In parallelo si procede ad un ulteriore sviluppo del concetto di progettazione integrata: il BIM, Building Information Modelling, pone le basi per avere uno strumento oggi sempre più in crescita e con un’impareggiabile capacità di controllo delle informazioni relazionate al modello 3D. Il mondo parametrico è anche qui; l’elemento è composto da indicazioni che lo costituiscono, che sono scelte dal progettista a monte, e possono essere variate in qualsiasi momento. Lo sviluppo di queste piattaforme, e di Revit nello specifico, porta al connubio tra il visual scripting e il BIM; Dynamo diventa il plug-in di riferimento che permette di allargare i paletti della modellazione, della gestione dei dati; così, lo sviluppo degli applicativi esistenti su Grasshopper si duplica con un processo di upgrade continuo.
L’avanguardia digitale sta lì: le normative, i committenti, richiedono sempre più questa metodologia di lavoro.
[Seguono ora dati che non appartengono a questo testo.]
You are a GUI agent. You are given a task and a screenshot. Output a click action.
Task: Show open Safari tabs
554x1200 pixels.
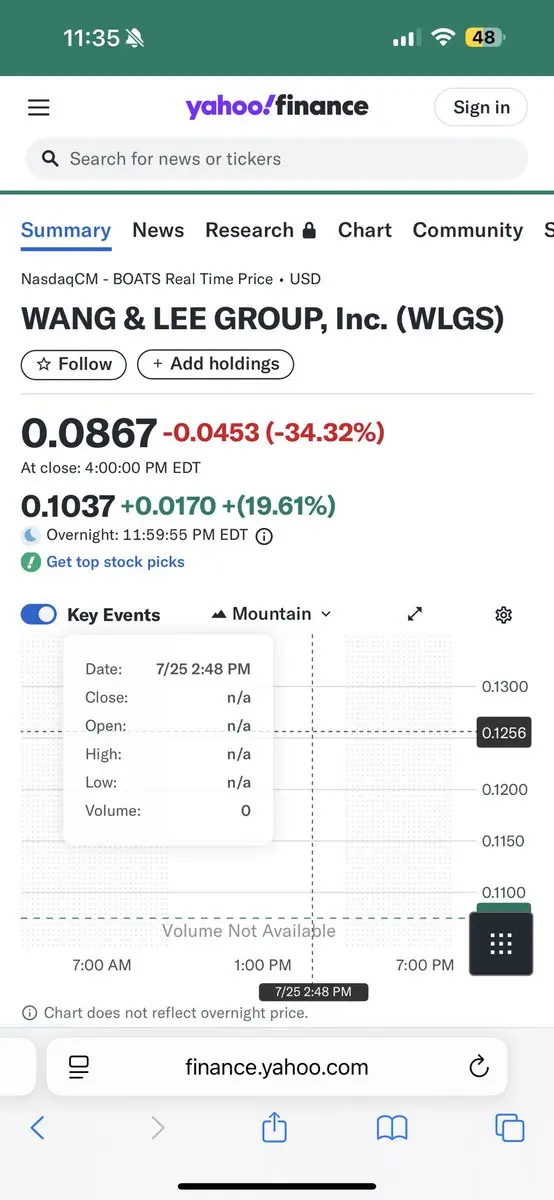click(510, 1128)
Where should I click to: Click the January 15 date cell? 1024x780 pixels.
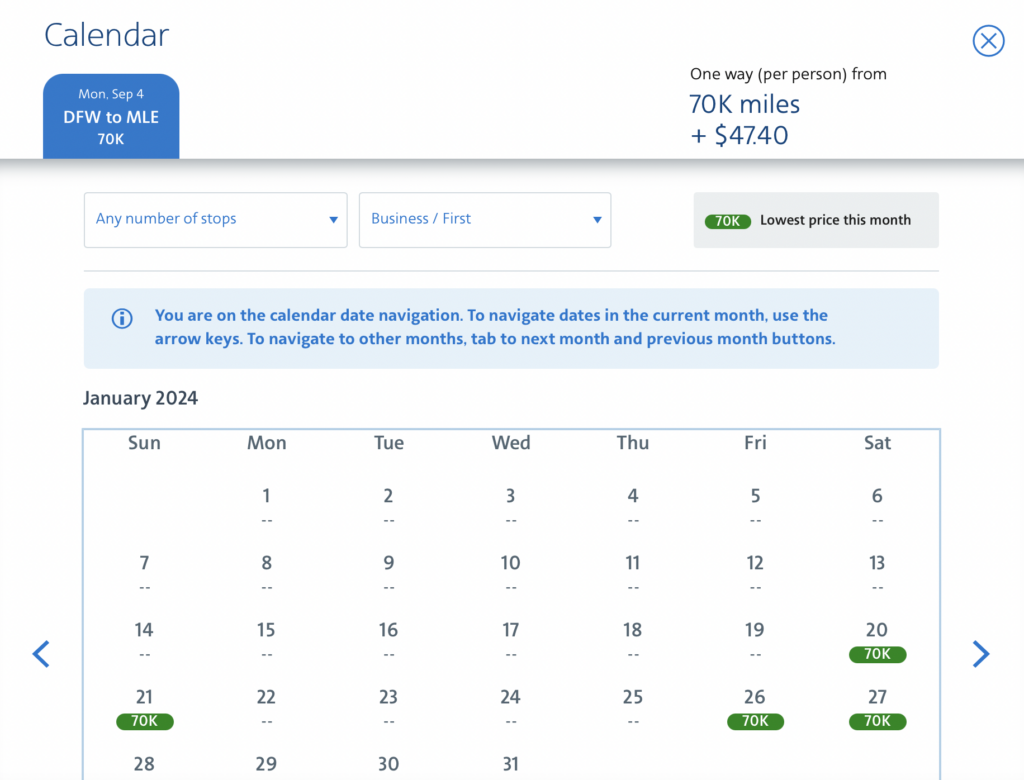266,630
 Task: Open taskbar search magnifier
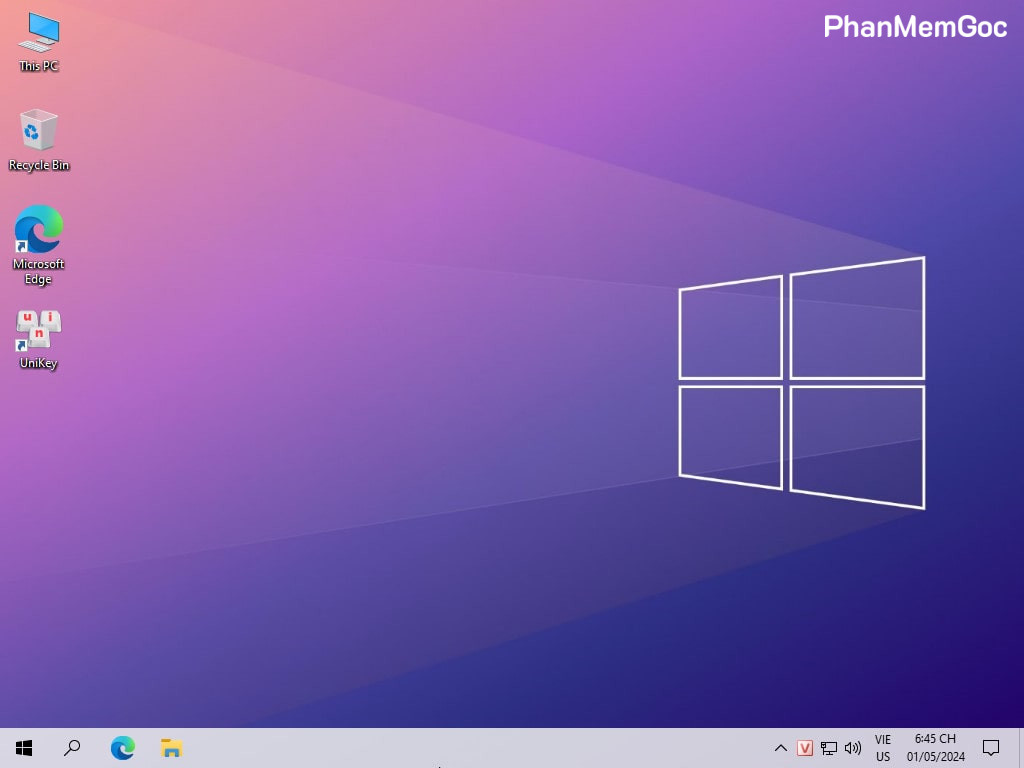(x=72, y=748)
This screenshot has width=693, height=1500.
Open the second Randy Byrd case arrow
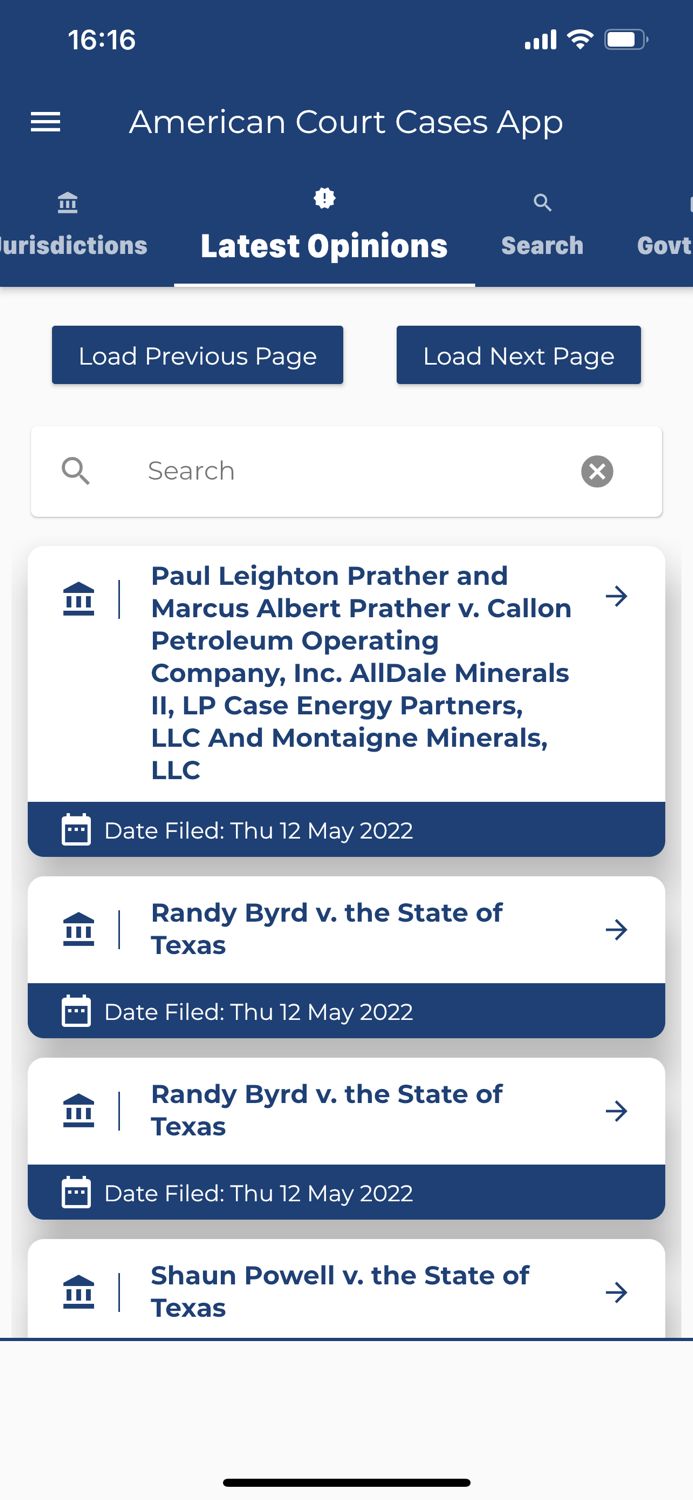point(617,1110)
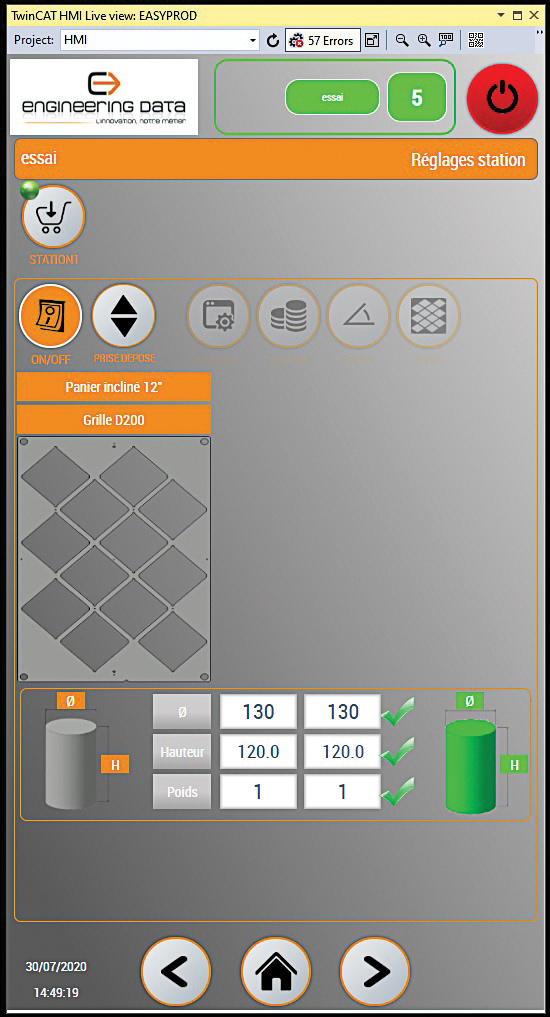This screenshot has width=550, height=1017.
Task: Select the angle inclination icon
Action: click(359, 317)
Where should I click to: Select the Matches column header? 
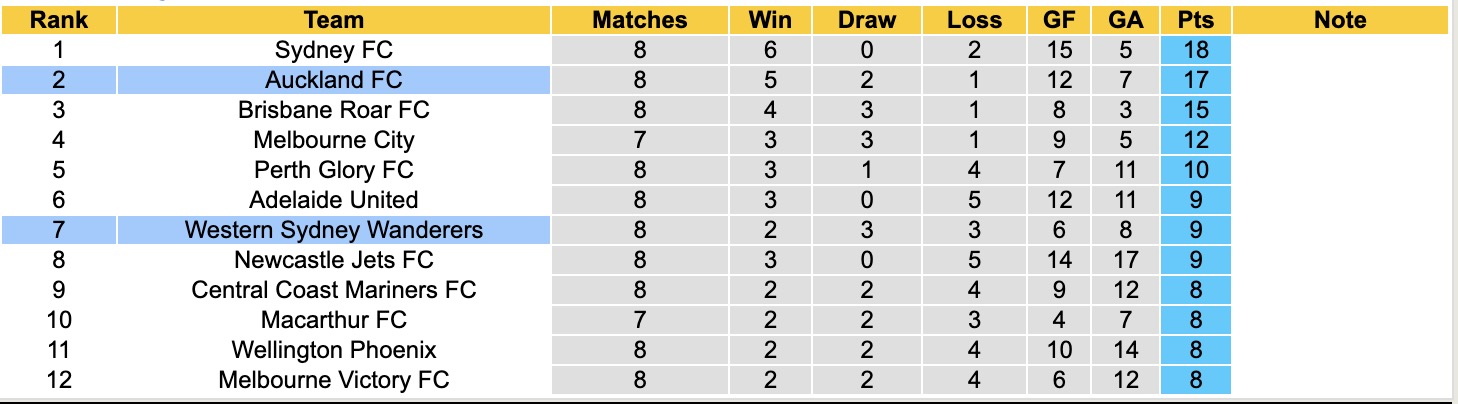pos(640,20)
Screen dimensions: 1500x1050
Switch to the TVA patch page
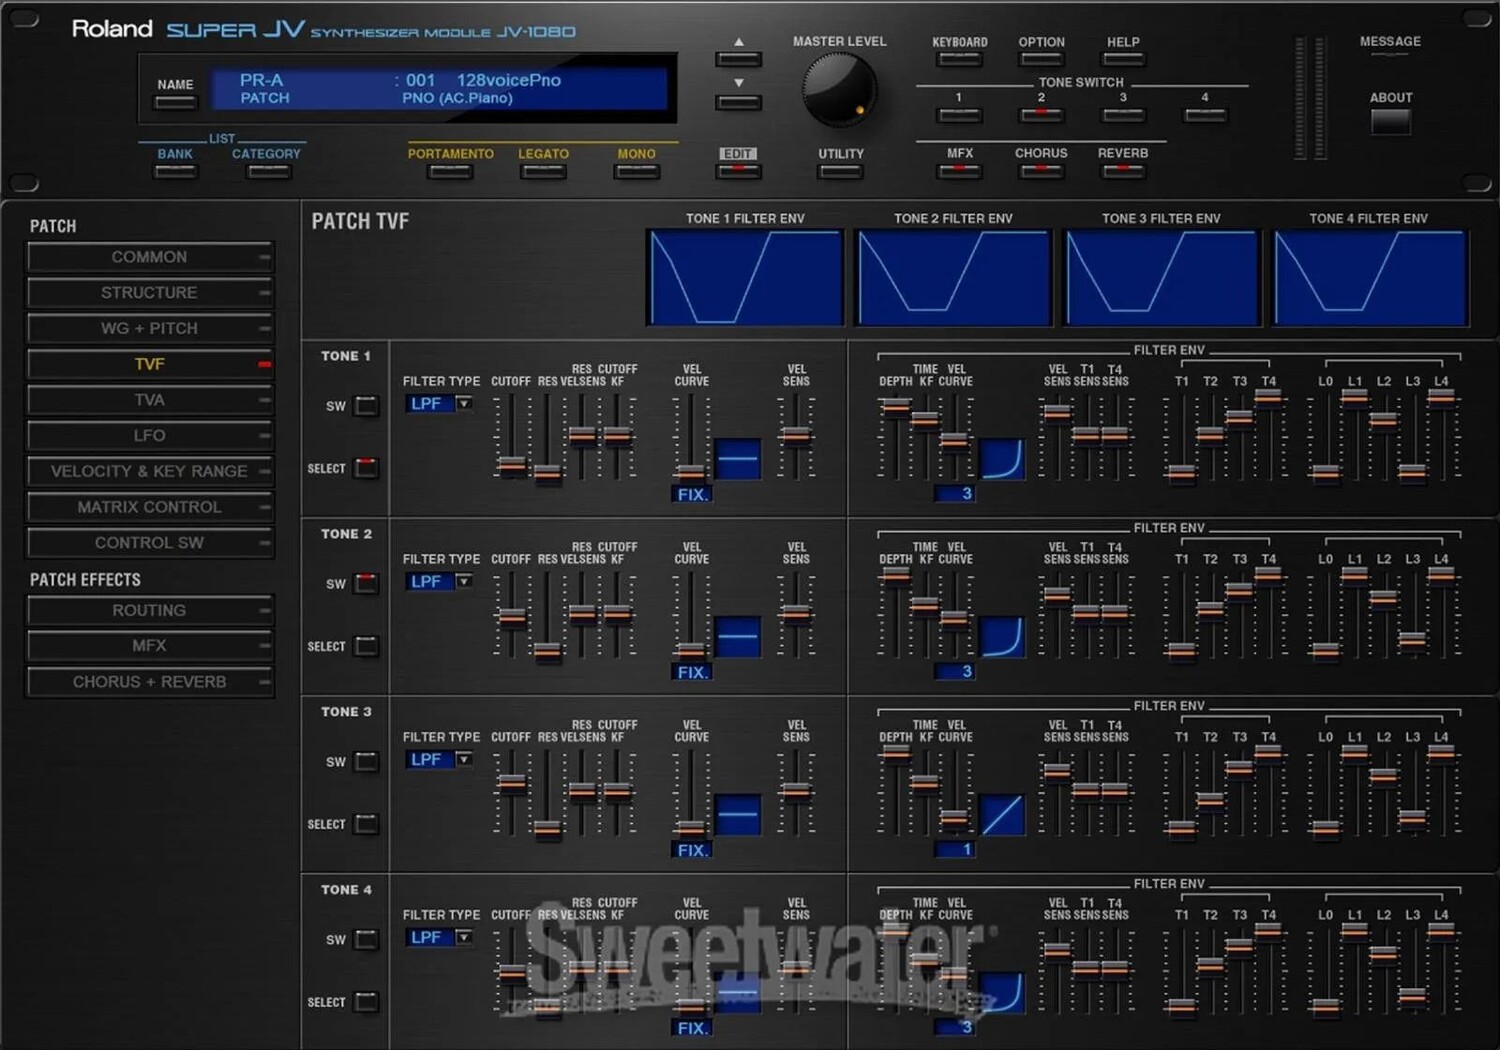(149, 400)
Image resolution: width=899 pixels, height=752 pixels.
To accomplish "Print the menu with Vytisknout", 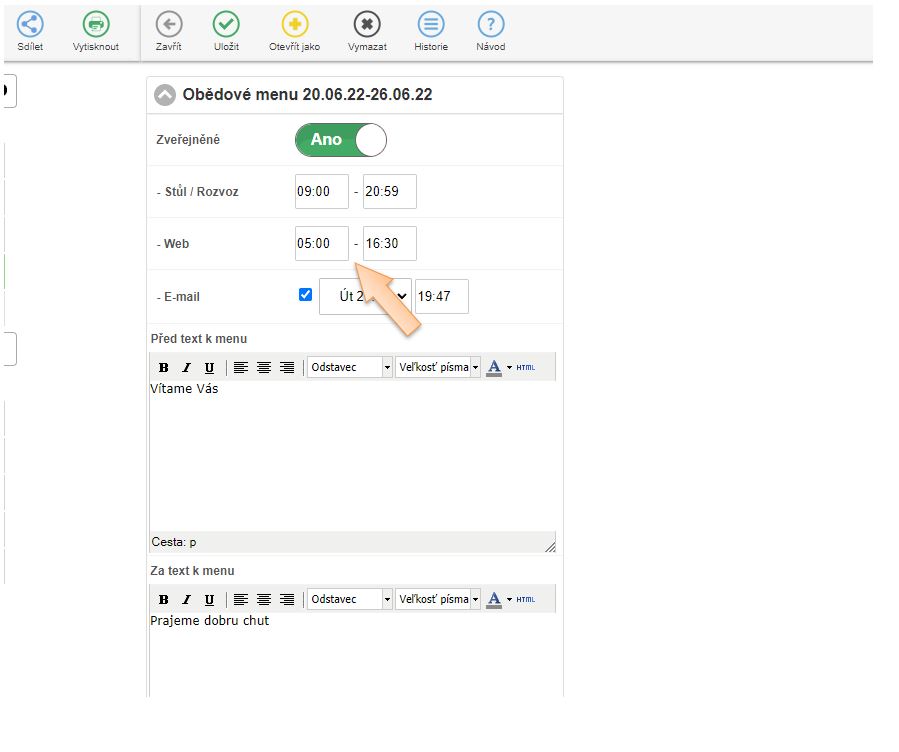I will coord(95,25).
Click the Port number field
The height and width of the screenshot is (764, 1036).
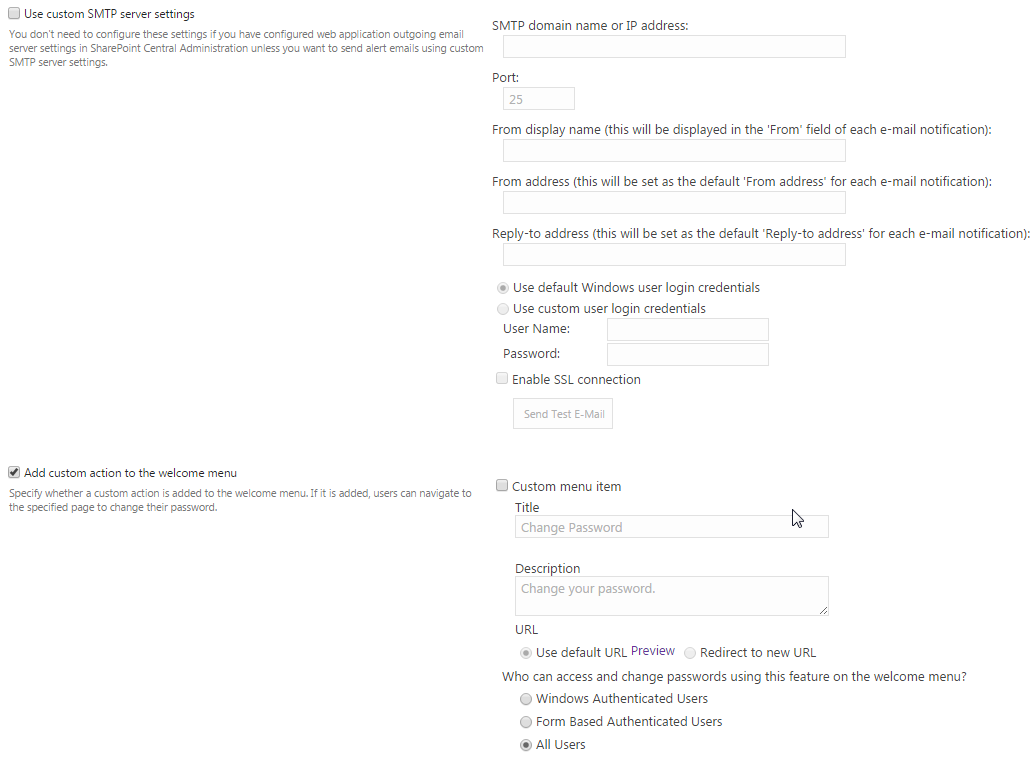coord(538,99)
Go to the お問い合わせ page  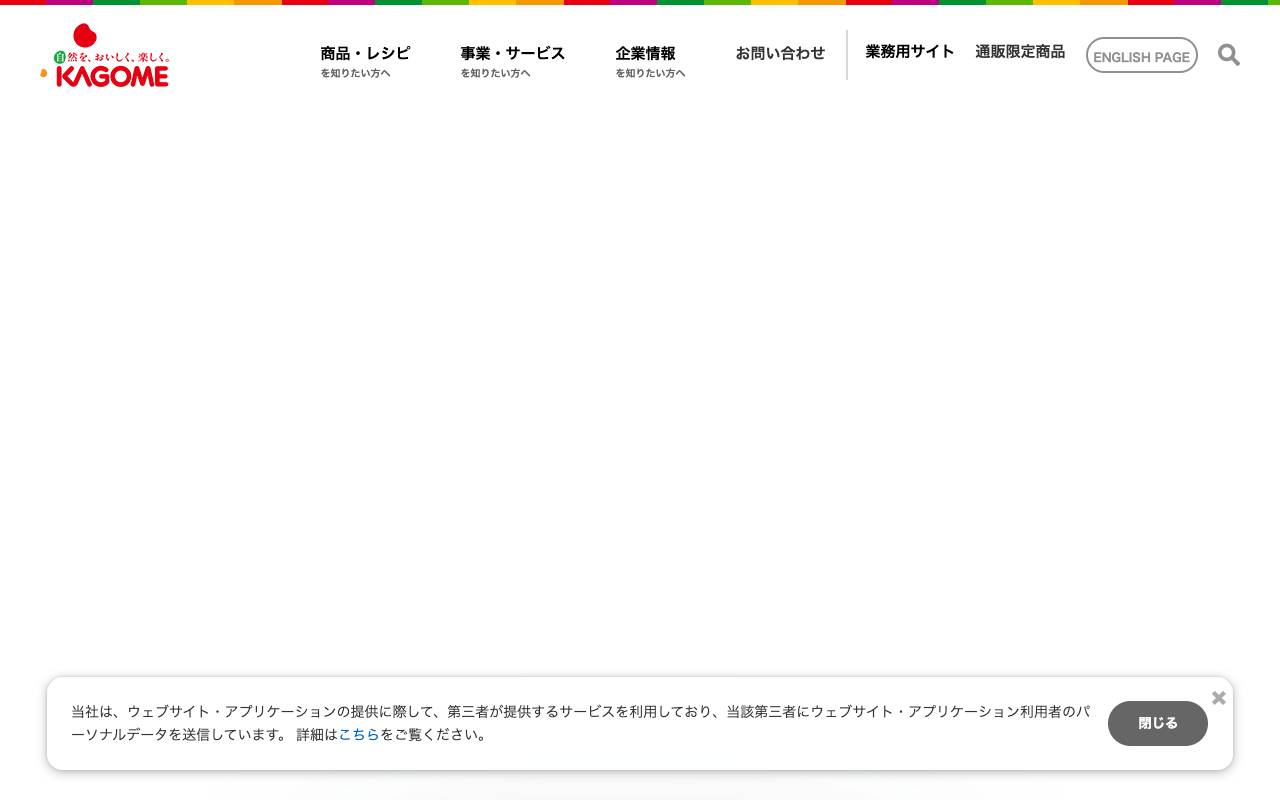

Il mondo dei professionisti in grado di cogliere la sfida, capendone i pregi e l’immenso potenziale, integrano il processo di progettazione con questi nuovi strumenti ormai già da anni. La complessità di progetti multidisciplinari come ospedali, centri ricerca, ma anche scuole con requisiti prestazionali all’avanguardia in termini di sostenibilità, rende quest’approccio imprescindibile.
Chi è ATIproject
Dal 2011, ATIproject lavora nel campo dell’architettura e dell’ingegneria, promuovendo un’edilizia ecocompatibile e a impatto zero. È una realtà internazionale, dinamica e in crescita, che conta circa 200 collaboratori, distribuiti in 6 sedi, di cui 2 in Italia (Pisa e Milano), e 4 all’estero (Belgrado, Odense, Parigi e Ginevra), specializzata in servizi di progettazione integrata che sviluppa in ambiente BIM i settori disciplinari del design architettonico, Mep e strutturale, a tutti i livelli di approfondimento progettuale. L’interdipendenza degli ambiti e l’approccio sinergico adottato, garantiscono il valore aggiunto e le conoscenze che caratterizzano il ventaglio dei servizi offerti. Settori di punta sono il Tender Management di appalti pubblici e privati e il Project Management delle fasi progettuali e realizzative. Strumenti avanzati per la gestione e l’analisi delle varie tipologie di commesse concorrono all’ottimizzazione delle risorse impiegate, aumentando le capacità previsionali e incidendo in modo sostanziale sulle aggiudicazioni dei bandi: nel complesso, oltre 250 appalti vinti, per un totale di 1,5 miliardi di euro e percentuali di aggiudicazione superiori al 40%. L’investimento dei clienti ne ha permesso il consolidamento a livello di partnership, con riflessi evidenti sull’evoluzione dell’azienda.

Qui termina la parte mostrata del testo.